In this reading, we'll learn how to create plots from Pandas data. Pandas uses a module called matplotlib to create plots. The matplotlib library is designed to resemble MATPLOT (a programming language for matrices and environment that support visualization).
While we could import matplotlib and make function calls directly to plot data, many Pandas methods for Series and DataFrame objects make this easier. The documentation gives a nice overview of this integration here with more examples than provided here.
Let's begin by trying to make a pie chart from a Pandas Series.
import pandas as pd
from pandas import Series, DataFrame
# first we'll create a Series with three numbers
s = Series([5000000, 3000000, 2000000])
s
# there are a bunch of methods of the form Series.plot.METHOD for plotting.

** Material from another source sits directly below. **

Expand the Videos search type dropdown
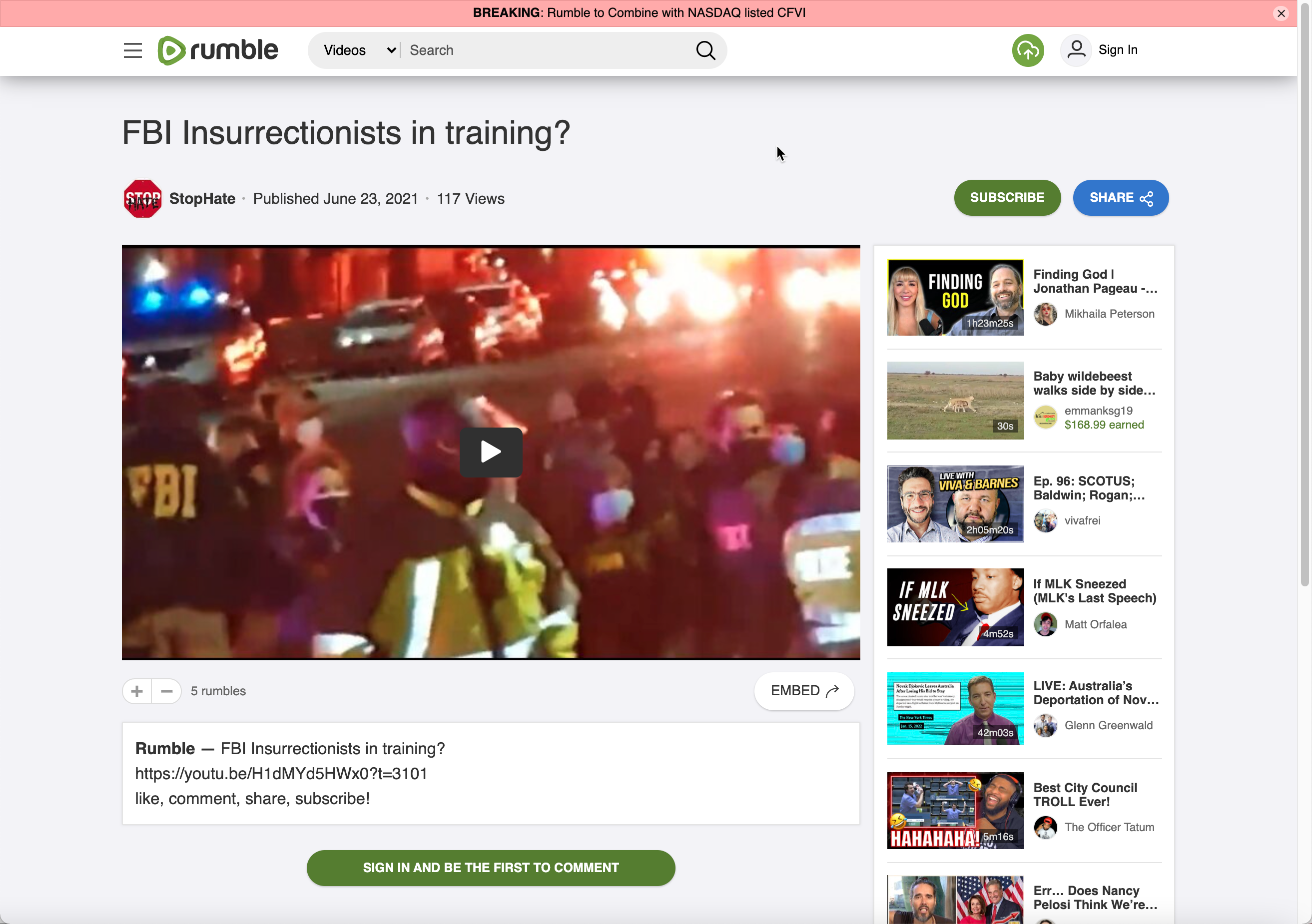 pyautogui.click(x=358, y=50)
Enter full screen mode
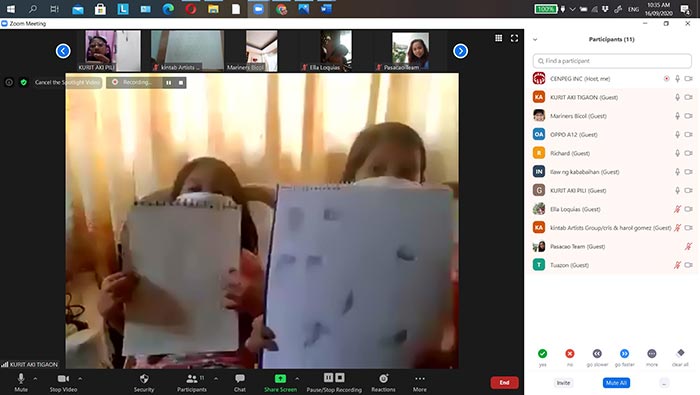Image resolution: width=700 pixels, height=395 pixels. 514,38
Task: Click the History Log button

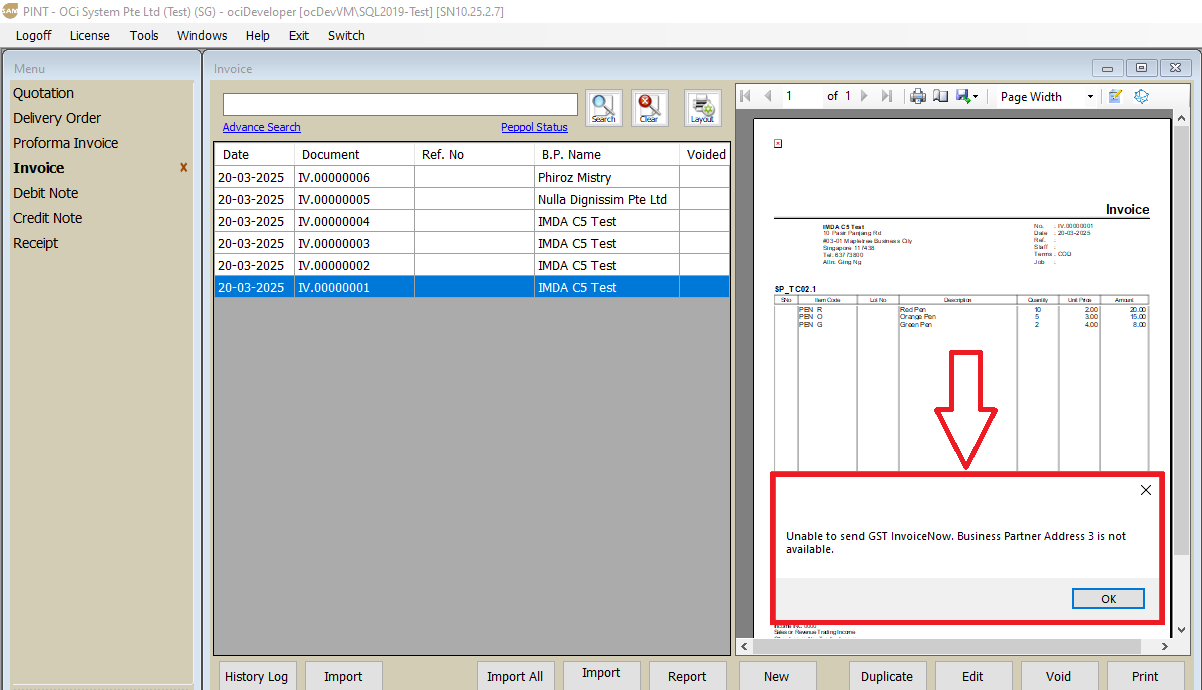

# suppose we want a pie plot:
s.plot.pie()
Oops! That's not what we wanted. We created a plot, but it didn't get rendered in the notebook. It turns out that matplotlib is integrated with Jupyter Notebooks, and sometimes we need a special command to tell Jupyter we want to render plots inline. Special Jupyter commands begin with a percent sign ("%"). We recommend putting the following at the beginning of all your notebooks (it's a Jupyter command, not Python code, so it won't work in a regular .py file if you were to try that):
%matplotlib inline
Ok, let's try plotting again.
s.plot.pie()
Now we're getting somewhere! Of course, there are still many issues with this plot (you should adopt the mindset of a critic when we're making plots):
Let's address some of the issues we just saw. First, let's increase the font size. To do this, we'll import matplotlib directly, and change the default size. All the defaults are in a dictionary named rcParams
in the matplotlib
module.
import matplotlib
matplotlib.rcParams["font.size"]
Let's increase to size 16.
matplotlib.rcParams["font.size"] = 18
Second, we can pass a figsize
tuple argument to specify the (width, height) in inches. Let's make the pie chart a 6-by-6 inch square.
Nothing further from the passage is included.